**ACTION DEMANDÉE**
Recopiez sans rien changer le passage du texte sur le Front national qui va de « Derrière les règlements » jusqu'à « plus stratégique qu’idéologique. ».

**SECTION DE TEXTE**
== == ==

Le FN aux prises avec ses vieux démons

Derrière les règlements de comptes autour de « la ligne Philippot » depuis l’échec de Marine Le Pen à la présidentielle, se joue aussi la question financière et un débat plus stratégique qu’idéologique.

Les lendemains d’élections sont durs pour le Front national. Le parti, qui avait déjà du mal à digérer l’échec de la présidentielle, doit maintenant faire face à celui des législatives. Un pourcentage au premier tour tout juste inférieur à celui de 2012, huit députés seulement au final, dont deux n’ont même pas leur carte de membre… Les espoirs d’entrer par dizaines à l’Assemblée nationale, qui motivaient les troupes il y a quelques semaines encore, se sont heurtés à la réalité électorale. Le FN qui se proclamait « premier parti de France » après les élections régionales, il y a dix-huit mois, n’est que la huitième formation en nombre d’élus au Palais Bourbon, et échoue à constituer un groupe parlementaire. Cette contre-performance n’est pas de nature à calmer la zizanie qui a gagné les rangs des cadres frontistes depuis le 7 mai. Fait inhabituel dans ce parti verrouillé et ultra-vertical, plusieurs cadres ont fait part à la presse de leur « déception » et ont évoqué un « gâchis ». Une « déception d’autant plus forte que depuis deux ans ils étaient persuadés qu’ils allaient casser la baraque », note le sociologue Sylvain Crépon, auteur de plusieurs études sur le FN [1]. Ce dernier rappelle qu’Emmanuel Macron était même le candidat auquel Marine Le Pen voulait être opposé pour mieux imposer ses clivages : la mondialisation contre l’identité, le candidat des grands groupes contre la candidate du peuple… Or, sa prestation lors du débat télévisé du 3 mai, devant 16,5 millions de téléspectateurs, cristallise les critiques. Elle « a démobilisé » jusqu’à des « fidèles », assurent des responsables locaux. Qui critiquent aussi sa ligne « ni droite ni gauche » imputée à Florian Philippot. Pour tenter de couper court aux critiques, tout en leur permettant de s’exprimer dans un cadre restreint et relativement verrouillé, Marine Le Pen a imposé le 20 juin, lors du premier bureau politique réuni depuis fin 2016, une discussion en sept groupes de travail.

== == ==

**INFORMATIONS EXTRAITES**
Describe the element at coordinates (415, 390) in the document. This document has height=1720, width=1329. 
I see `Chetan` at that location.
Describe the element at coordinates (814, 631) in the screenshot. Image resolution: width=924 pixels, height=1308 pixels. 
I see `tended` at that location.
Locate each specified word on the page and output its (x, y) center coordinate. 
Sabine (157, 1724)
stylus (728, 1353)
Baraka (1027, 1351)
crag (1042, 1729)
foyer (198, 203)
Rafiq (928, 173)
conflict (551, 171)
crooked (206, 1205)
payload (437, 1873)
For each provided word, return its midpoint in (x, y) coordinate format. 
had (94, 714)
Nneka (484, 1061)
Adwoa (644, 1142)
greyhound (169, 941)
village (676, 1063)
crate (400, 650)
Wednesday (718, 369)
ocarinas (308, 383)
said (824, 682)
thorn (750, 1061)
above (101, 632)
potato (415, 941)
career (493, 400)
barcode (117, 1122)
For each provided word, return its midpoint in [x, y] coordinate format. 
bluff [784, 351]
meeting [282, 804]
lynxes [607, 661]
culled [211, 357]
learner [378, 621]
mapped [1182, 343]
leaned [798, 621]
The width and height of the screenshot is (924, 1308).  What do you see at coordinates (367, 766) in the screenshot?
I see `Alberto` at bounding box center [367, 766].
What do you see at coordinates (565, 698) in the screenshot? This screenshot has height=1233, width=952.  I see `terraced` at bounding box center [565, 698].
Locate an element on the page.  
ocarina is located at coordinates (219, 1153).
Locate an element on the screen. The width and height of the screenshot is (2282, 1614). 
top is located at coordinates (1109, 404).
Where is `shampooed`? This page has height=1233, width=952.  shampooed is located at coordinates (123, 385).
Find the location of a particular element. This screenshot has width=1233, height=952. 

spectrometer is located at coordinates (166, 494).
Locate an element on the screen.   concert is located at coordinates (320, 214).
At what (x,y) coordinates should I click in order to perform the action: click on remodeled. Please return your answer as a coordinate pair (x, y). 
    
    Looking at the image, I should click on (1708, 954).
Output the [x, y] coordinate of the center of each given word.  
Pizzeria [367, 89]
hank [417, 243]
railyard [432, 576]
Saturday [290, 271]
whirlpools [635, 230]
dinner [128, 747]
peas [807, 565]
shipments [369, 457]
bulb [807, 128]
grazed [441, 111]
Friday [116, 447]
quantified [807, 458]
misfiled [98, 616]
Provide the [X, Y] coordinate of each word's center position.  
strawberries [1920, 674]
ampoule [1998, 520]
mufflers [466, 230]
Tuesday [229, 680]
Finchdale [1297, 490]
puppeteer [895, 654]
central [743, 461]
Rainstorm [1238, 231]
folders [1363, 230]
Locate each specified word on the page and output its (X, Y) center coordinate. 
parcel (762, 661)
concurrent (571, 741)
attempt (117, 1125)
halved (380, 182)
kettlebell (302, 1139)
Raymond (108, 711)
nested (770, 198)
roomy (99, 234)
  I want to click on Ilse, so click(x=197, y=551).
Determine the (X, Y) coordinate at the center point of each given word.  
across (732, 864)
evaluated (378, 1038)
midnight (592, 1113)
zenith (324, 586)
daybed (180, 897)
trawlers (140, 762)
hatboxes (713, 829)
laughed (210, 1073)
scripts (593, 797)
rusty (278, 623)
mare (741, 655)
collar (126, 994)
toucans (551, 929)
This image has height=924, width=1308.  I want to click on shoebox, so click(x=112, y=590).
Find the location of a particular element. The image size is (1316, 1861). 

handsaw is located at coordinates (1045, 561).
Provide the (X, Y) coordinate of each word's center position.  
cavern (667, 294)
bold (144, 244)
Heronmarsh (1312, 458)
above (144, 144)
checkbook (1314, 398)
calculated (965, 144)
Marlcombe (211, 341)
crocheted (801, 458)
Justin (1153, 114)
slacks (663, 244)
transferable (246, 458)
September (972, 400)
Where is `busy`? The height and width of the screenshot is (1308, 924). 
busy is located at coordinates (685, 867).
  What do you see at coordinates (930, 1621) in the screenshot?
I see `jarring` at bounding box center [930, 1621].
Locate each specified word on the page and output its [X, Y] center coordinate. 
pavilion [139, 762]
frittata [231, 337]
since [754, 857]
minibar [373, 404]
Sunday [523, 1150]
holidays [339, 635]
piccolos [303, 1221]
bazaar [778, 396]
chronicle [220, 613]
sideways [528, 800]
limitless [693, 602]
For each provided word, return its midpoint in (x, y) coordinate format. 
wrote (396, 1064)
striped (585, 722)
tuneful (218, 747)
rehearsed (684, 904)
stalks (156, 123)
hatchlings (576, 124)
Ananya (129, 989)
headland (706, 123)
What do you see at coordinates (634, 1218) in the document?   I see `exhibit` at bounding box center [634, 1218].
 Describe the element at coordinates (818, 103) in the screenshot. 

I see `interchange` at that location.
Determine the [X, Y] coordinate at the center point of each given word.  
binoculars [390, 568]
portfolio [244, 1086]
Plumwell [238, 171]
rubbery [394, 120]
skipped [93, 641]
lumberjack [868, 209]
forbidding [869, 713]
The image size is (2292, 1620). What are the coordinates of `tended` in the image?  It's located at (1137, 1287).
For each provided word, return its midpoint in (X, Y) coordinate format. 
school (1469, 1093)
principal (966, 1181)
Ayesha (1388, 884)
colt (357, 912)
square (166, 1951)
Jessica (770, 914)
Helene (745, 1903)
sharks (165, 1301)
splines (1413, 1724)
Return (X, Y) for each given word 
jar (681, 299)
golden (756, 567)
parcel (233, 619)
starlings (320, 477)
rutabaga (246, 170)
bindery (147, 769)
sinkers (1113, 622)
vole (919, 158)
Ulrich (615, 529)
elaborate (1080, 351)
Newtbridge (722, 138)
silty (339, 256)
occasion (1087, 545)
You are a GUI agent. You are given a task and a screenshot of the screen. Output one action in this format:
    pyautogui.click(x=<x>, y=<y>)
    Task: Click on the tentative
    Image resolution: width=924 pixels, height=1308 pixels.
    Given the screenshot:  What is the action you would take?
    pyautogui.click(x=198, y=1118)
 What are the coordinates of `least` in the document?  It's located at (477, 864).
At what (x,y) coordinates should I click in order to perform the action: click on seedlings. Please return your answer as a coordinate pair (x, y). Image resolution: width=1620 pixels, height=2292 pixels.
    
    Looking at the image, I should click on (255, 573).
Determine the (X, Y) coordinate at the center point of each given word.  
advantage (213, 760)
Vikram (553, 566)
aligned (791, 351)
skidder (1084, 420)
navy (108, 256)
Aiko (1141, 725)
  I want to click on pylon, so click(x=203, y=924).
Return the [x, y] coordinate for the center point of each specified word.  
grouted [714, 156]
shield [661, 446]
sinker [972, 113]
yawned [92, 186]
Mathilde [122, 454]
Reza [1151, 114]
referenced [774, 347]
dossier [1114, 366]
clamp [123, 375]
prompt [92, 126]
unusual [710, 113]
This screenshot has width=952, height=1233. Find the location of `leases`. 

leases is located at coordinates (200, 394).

== == ==

**ZONE DE RÉPONSE**
Derrière les règlements de comptes autour de « la ligne Philippot » depuis l’échec de Marine Le Pen à la présidentielle, se joue aussi la question financière et un débat plus stratégique qu’idéologique.